Дядя и возница остались лежать в сугробах. Лошади несли безрассудно, но мимо. И все же пулеметы догнали нас.
Мы затихли, обнявшись. Дядя вскочил в телегу и прижал нас, захолодевших, к себе. Лошади, с изумленными глазами, упали раньше, чем услышали крики партизан.
Готовились лесные могилки, и мы, простреленные насквозь, ждали своего часа, чтобы родиться.
8
июля
двадцатого
У одних нет деверя или золовки. У других – сына или сестры. Все обделены. А если дяди нет, то это как бы и не считается. У меня нет. Бабушки-то у многих только числятся. Родные по открыткам.

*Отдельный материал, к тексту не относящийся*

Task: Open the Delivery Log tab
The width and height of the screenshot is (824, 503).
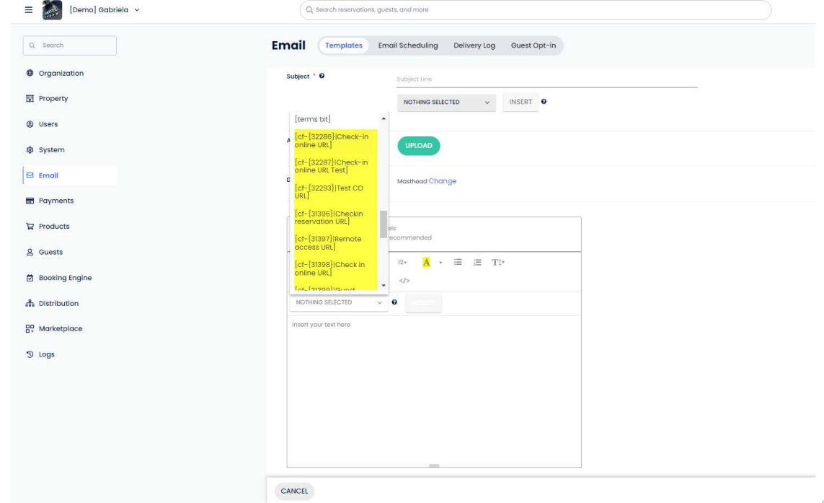Action: 474,45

Мой дядя был партизан. Жил под канализацией. Он вообще был бородач и совершенно не пил. Молока. Пил, в общем. Но больше был веселый. Это, кстати, очень не нравилось моей… Как ее? Ну, его сопутнице.

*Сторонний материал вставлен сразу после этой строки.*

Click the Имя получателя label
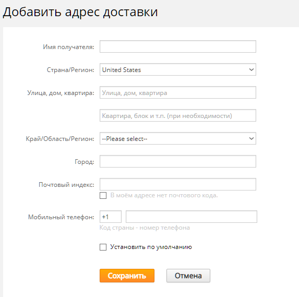Image resolution: width=299 pixels, height=297 pixels. [x=68, y=47]
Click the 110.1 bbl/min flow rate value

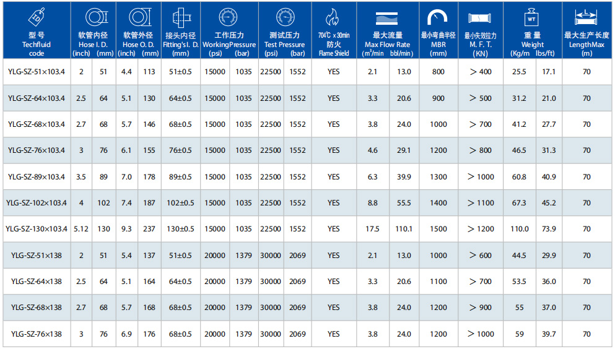pos(404,229)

Одно время дядя работал кондуктором на трамвае. До этого погиб, в болотах. Раненный в лоб залетел в землянку, прическу проверить. С Климентом Ефремовичем в совершенно неофициальной полутьме чокался. Ворошиловкой. Мне, убогому, это представлялось чем-то вроде вермишели в блюдцах. Чуму на лопатки положил и сказал: «Заткнись, сука!» Та заткнулась. Вот такой был дядя.
Однажды попал под трамвай. Поднялся и пошел, напевая: «Вставай, страна огромная!»

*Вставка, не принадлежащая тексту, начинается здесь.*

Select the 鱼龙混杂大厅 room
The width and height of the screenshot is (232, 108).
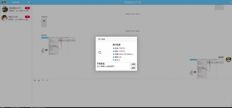point(16,9)
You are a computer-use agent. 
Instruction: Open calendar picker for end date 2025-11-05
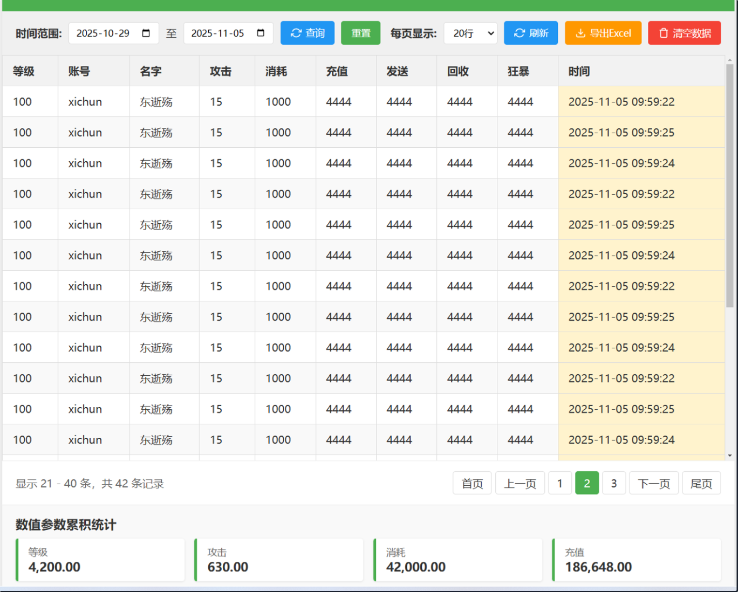click(261, 33)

Умер нелепо. Мой дядя. Утром она сказала, что ей больше не целуется. Это бы еще ладно. С кем не бывает. Зачем утром?
9
июля
двадцать пятого
Мне не нравится твоя работа с паломниками-эмигрантами. Ностальгическое обаяние. Функциональная сметливость. Должностное остроумие. Все время надо производить впечатление. Мне за тебя обидно. Тебе за себя, вроде, тоже. За державу – само собой. Ты стыдишься своего кайфа.
– Вот посмотрите! Фильм с зазывным названием «Бабник!», – шутишь ты в микрофон. – Еще одно жизнерадостное дитя нашей перестрелки.
Эмигранты откликаются русским открытым смехом. С легким акцентом.
У всех талантливых людей дурной характер. На круг выходит, что тиранический. Я бы сказал – узкий. С характером у меня, вроде бы, получилось. Теперь наверстываю талант. Тогда же, в автобусе, думал: «Для кого ты не надела лифчик, радость моя? Для кого эти глаза цвета июльской груши? Эти подставные плечики и цветок на чулке?»